* SHORT TASK *
Rewrite the lines that follow, replacing every occurrence of "insert lines" with "delete lines" and leaving all other text unchanged.

* GIVEN INFORMATION *

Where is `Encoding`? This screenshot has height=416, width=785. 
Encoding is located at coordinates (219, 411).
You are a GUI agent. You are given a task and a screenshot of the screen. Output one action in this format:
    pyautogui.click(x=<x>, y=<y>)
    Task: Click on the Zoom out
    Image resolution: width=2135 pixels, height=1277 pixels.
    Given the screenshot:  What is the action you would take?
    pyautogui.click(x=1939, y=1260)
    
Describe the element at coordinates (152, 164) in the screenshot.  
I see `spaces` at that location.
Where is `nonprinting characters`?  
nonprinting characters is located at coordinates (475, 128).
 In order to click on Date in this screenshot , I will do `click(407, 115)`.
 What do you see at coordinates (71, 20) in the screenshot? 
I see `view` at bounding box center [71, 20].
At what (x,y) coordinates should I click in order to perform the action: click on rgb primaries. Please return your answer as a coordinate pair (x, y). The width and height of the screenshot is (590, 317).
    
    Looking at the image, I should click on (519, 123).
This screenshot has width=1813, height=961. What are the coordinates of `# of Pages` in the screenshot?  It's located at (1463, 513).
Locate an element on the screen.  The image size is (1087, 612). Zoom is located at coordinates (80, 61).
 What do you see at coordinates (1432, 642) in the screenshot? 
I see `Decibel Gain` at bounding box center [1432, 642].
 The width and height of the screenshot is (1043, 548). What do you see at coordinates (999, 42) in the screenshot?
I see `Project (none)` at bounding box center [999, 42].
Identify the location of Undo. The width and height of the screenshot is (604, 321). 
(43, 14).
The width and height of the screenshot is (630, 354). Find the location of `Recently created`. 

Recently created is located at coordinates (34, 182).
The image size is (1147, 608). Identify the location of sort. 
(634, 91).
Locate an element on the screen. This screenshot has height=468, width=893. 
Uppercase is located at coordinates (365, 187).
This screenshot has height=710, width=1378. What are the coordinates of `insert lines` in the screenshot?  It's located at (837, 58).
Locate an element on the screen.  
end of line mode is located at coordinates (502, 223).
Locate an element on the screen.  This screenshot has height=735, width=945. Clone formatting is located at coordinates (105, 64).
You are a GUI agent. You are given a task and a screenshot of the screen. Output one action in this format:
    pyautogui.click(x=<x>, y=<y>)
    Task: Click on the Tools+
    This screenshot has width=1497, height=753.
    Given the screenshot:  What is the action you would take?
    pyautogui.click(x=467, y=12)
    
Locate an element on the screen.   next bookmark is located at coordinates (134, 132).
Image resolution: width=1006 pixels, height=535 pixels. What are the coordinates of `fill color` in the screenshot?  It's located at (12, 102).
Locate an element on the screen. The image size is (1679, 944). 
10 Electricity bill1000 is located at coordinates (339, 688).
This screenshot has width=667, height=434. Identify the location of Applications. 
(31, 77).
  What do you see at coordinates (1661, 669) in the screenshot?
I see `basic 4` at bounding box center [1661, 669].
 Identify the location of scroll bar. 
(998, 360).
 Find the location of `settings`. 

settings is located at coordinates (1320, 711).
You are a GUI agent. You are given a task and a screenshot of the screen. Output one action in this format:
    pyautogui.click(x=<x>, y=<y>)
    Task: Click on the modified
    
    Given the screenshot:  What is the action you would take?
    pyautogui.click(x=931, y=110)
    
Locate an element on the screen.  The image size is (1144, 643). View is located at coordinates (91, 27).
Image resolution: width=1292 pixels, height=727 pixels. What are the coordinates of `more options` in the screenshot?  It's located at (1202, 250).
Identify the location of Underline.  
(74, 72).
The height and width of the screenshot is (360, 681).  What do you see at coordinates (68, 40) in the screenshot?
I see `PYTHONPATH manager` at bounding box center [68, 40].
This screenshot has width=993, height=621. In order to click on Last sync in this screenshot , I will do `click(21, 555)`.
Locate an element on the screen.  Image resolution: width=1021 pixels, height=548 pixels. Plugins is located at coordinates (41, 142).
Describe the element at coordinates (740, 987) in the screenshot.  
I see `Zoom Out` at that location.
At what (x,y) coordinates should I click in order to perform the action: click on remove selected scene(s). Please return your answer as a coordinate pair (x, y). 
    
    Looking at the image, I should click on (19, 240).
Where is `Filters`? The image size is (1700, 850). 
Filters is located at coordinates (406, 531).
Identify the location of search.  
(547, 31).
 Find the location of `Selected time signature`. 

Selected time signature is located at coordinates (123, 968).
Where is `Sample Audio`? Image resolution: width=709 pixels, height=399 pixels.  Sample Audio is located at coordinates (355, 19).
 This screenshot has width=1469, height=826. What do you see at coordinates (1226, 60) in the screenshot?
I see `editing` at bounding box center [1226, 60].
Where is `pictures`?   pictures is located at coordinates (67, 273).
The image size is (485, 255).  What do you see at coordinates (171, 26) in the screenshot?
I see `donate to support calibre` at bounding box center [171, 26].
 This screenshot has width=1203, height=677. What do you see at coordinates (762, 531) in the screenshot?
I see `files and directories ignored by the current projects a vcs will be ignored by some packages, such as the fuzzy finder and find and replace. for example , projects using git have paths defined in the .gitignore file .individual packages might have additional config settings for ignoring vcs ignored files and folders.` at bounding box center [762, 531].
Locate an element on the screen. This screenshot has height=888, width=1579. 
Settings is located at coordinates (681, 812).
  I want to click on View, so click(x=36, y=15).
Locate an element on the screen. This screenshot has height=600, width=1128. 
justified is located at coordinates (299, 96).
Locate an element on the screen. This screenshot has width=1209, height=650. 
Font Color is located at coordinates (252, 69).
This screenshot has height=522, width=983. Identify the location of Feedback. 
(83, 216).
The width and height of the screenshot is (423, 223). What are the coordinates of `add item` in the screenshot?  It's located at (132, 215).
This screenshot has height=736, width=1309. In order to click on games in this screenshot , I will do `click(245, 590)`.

* EXERCISE ANSWER *
Where is `Encoding`? This screenshot has height=416, width=785. 
Encoding is located at coordinates (219, 411).
You are a GUI agent. You are given a task and a screenshot of the screen. Output one action in this format:
    pyautogui.click(x=<x>, y=<y>)
    Task: Click on the Zoom out
    Image resolution: width=2135 pixels, height=1277 pixels.
    Given the screenshot:  What is the action you would take?
    pyautogui.click(x=1939, y=1260)
    
Describe the element at coordinates (152, 164) in the screenshot.  
I see `spaces` at that location.
Where is `nonprinting characters`?  
nonprinting characters is located at coordinates (475, 128).
 In order to click on Date in this screenshot , I will do `click(407, 115)`.
 What do you see at coordinates (71, 20) in the screenshot? 
I see `view` at bounding box center [71, 20].
At what (x,y) coordinates should I click in order to perform the action: click on rgb primaries. Please return your answer as a coordinate pair (x, y). The width and height of the screenshot is (590, 317).
    
    Looking at the image, I should click on (519, 123).
This screenshot has width=1813, height=961. What are the coordinates of `# of Pages` in the screenshot?  It's located at (1463, 513).
Locate an element on the screen.  The image size is (1087, 612). Zoom is located at coordinates (80, 61).
 What do you see at coordinates (1432, 642) in the screenshot? 
I see `Decibel Gain` at bounding box center [1432, 642].
 The width and height of the screenshot is (1043, 548). What do you see at coordinates (999, 42) in the screenshot?
I see `Project (none)` at bounding box center [999, 42].
Identify the location of Undo. The width and height of the screenshot is (604, 321). 
(43, 14).
The width and height of the screenshot is (630, 354). Find the location of `Recently created`. 

Recently created is located at coordinates (34, 182).
The image size is (1147, 608). Identify the location of sort. 
(634, 91).
Locate an element on the screen. This screenshot has height=468, width=893. 
Uppercase is located at coordinates (365, 187).
This screenshot has height=710, width=1378. What are the coordinates of `delete lines` in the screenshot?  It's located at (837, 58).
Locate an element on the screen.  
end of line mode is located at coordinates (502, 223).
Locate an element on the screen.  This screenshot has height=735, width=945. Clone formatting is located at coordinates (105, 64).
You are a GUI agent. You are given a task and a screenshot of the screen. Output one action in this format:
    pyautogui.click(x=<x>, y=<y>)
    Task: Click on the Tools+
    This screenshot has width=1497, height=753.
    Given the screenshot:  What is the action you would take?
    pyautogui.click(x=467, y=12)
    
Locate an element on the screen.   next bookmark is located at coordinates (134, 132).
Image resolution: width=1006 pixels, height=535 pixels. What are the coordinates of `fill color` in the screenshot?  It's located at (12, 102).
Locate an element on the screen. The image size is (1679, 944). 
10 Electricity bill1000 is located at coordinates (339, 688).
This screenshot has width=667, height=434. Identify the location of Applications. 
(31, 77).
  What do you see at coordinates (1661, 669) in the screenshot?
I see `basic 4` at bounding box center [1661, 669].
 Identify the location of scroll bar. 
(998, 360).
 Find the location of `settings`. 

settings is located at coordinates (1320, 711).
You are a GUI agent. You are given a task and a screenshot of the screen. Output one action in this format:
    pyautogui.click(x=<x>, y=<y>)
    Task: Click on the modified
    
    Given the screenshot:  What is the action you would take?
    pyautogui.click(x=931, y=110)
    
Locate an element on the screen.  The image size is (1144, 643). View is located at coordinates (91, 27).
Image resolution: width=1292 pixels, height=727 pixels. What are the coordinates of `more options` in the screenshot?  It's located at (1202, 250).
Identify the location of Underline.  
(74, 72).
The height and width of the screenshot is (360, 681).  What do you see at coordinates (68, 40) in the screenshot?
I see `PYTHONPATH manager` at bounding box center [68, 40].
This screenshot has width=993, height=621. In order to click on Last sync in this screenshot , I will do `click(21, 555)`.
Locate an element on the screen.  Image resolution: width=1021 pixels, height=548 pixels. Plugins is located at coordinates (41, 142).
Describe the element at coordinates (740, 987) in the screenshot.  
I see `Zoom Out` at that location.
At what (x,y) coordinates should I click in order to perform the action: click on remove selected scene(s). Please return your answer as a coordinate pair (x, y). 
    
    Looking at the image, I should click on (19, 240).
Where is `Filters`? The image size is (1700, 850). 
Filters is located at coordinates (406, 531).
Identify the location of search.  
(547, 31).
 Find the location of `Selected time signature`. 

Selected time signature is located at coordinates (123, 968).
Where is `Sample Audio`? Image resolution: width=709 pixels, height=399 pixels.  Sample Audio is located at coordinates (355, 19).
 This screenshot has width=1469, height=826. What do you see at coordinates (1226, 60) in the screenshot?
I see `editing` at bounding box center [1226, 60].
Where is `pictures`?   pictures is located at coordinates (67, 273).
The image size is (485, 255).  What do you see at coordinates (171, 26) in the screenshot?
I see `donate to support calibre` at bounding box center [171, 26].
 This screenshot has width=1203, height=677. What do you see at coordinates (762, 531) in the screenshot?
I see `files and directories ignored by the current projects a vcs will be ignored by some packages, such as the fuzzy finder and find and replace. for example , projects using git have paths defined in the .gitignore file .individual packages might have additional config settings for ignoring vcs ignored files and folders.` at bounding box center [762, 531].
Locate an element on the screen. This screenshot has height=888, width=1579. 
Settings is located at coordinates (681, 812).
  I want to click on View, so click(x=36, y=15).
Locate an element on the screen. This screenshot has height=600, width=1128. 
justified is located at coordinates (299, 96).
Locate an element on the screen. This screenshot has width=1209, height=650. 
Font Color is located at coordinates (252, 69).
This screenshot has height=522, width=983. Identify the location of Feedback. 
(83, 216).
The width and height of the screenshot is (423, 223). What are the coordinates of `add item` in the screenshot?  It's located at (132, 215).
This screenshot has height=736, width=1309. In order to click on games in this screenshot , I will do `click(245, 590)`.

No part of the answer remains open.